__Problem details__
Tally the lines of the records that contain the string "arrow", then give the total and nothing more.
Data extracts Start Marker
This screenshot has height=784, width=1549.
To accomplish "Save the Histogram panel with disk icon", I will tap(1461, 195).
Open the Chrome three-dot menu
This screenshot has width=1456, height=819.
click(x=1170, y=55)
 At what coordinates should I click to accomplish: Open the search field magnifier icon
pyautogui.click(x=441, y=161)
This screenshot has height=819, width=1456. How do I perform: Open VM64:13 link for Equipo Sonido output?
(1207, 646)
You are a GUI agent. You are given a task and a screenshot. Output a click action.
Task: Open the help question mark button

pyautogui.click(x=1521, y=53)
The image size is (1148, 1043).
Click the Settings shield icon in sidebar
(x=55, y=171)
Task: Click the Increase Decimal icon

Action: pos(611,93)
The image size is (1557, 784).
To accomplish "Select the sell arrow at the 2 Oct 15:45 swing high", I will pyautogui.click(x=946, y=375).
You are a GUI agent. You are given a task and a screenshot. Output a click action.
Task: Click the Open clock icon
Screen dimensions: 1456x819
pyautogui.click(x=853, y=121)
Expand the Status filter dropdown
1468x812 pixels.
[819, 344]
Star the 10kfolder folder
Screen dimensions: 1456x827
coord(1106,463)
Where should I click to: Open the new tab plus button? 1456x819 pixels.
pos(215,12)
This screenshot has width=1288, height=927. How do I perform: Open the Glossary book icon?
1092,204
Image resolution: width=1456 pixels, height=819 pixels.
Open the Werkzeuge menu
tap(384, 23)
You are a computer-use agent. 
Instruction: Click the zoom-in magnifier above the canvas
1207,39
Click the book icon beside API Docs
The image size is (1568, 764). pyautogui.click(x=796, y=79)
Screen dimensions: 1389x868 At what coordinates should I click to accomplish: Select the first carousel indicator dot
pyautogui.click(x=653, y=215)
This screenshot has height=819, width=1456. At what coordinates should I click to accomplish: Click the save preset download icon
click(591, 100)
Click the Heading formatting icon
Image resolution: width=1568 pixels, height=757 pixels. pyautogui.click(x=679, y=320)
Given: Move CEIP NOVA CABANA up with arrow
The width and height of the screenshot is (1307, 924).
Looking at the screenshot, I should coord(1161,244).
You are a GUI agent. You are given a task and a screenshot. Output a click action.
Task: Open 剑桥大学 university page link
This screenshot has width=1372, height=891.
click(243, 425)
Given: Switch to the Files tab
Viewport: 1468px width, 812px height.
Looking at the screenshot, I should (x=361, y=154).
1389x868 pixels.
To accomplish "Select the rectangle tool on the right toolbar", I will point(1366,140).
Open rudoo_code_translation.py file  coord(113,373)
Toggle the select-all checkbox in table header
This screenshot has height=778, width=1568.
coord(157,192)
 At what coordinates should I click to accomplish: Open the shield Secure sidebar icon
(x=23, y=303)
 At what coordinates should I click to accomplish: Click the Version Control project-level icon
Data extracts End Marker
__Written solution__
2